What we need to do and learn

  • It's time to move from the rich experience and knowledge generated by many to concrete action on citizen engagement that leads to more effective development results.
  • We need concrete partnerships among government, civil society, foundations and the private sector to scale up innovative and results-driven citizen feedback systems enhanced by ICT tools at global and country levels.
  • We need to learn from others -- the private sector has a particular take on "consumer feedback" and I'll be chairing a session on this at "Citizen Voices."
  • We'll hear from WaterHealth International about an inclusive business model that has received financing from the Bank's private sector arm, IFC. WaterHealth works to get a sustainable supply of quality drinking water to over two billion people on very low incomes with limited or no access to a guaranteed source of safe drinking water at an affordable price. Using groundbreaking, low-cost water purification technology with ultra violet light it operates more than 500 water purification plants in Bangladesh, Ghana, Liberia, India, and the Philippines.
  • Another example is a survey of smallholder coffee farmers for a fair trade coffee buyer in Nicaragua that was financed by the Bank's private sector arm, IFC. This study clearly showed how farmer feedback can improve productivity and profitability by pin-pointing previously underappreciated farmer preferences. It also identified new service opportunities. All from listening to farmers.

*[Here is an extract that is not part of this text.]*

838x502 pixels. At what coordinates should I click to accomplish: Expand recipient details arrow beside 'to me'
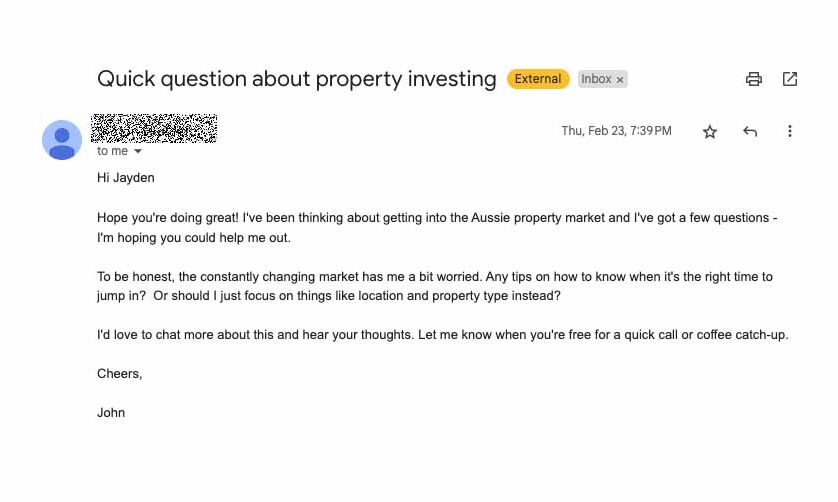[138, 152]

Citizen Voices is just the beginning of the Bank's work to mainstream citizen feedback in all our projects.

Comments

I agree whole heartedly with Caroline Anstey’s blog on the need to learn from the business sector about the value of consumer feedback. The private sector has historically been investing in market research to design and improve products and services. The development sector has not traditionally “beneficiaries” as customers in the same way. Given the development sector represents billions of aid dollars each year, if it were run like a business, data on customer satisfaction would certainly be sought as a key to survival in the market. Development actors in the 1970’s, most notably civil society and NGOs, advocated that recipients of aid should actively participate in project design and decision making as a precondition for relevant, responsive and effective aid. The concept of feedback mechanisms or citizen engagement is therefore not a new one. However, with the increasingly popular usage of mobile phones and SMS in developing countries, never before have communities been able to engage in providing customer feedback to service providers. The International Federation of Red Cross and Red Crescent Societies,(IFRC) is historically rooted in face to face communication on a daily basis with those receiving services through its expansive community volunteer network around the world. IFRC’s more recent experience with beneficiary communications programmes in Indonesia, Haiti and Pakistan was a game changer in how internet based technologies support effective disaster response and communication. IFRC defines beneficiary communications as: Beneficiary communication aims to save and improve lives through the provision of timely, relevant and accurate information and support an environment of transparency and accountability through the creation of feedback mechanisms. Transparency and accountability is key for citizens to be able to participate in the process of improving their situation in both humanitarian and longer term development settings. For IFRC, empowering communities to access and provide feedback on services and resources is key to reducing vulnerability and building safe and resilient communities. IFRC fully supports the World Bank’s efforts to mainstream citizen feedback in all of its projects and is actively engaged as a global partner of the Bank’s Global Partnership for Social Accountability.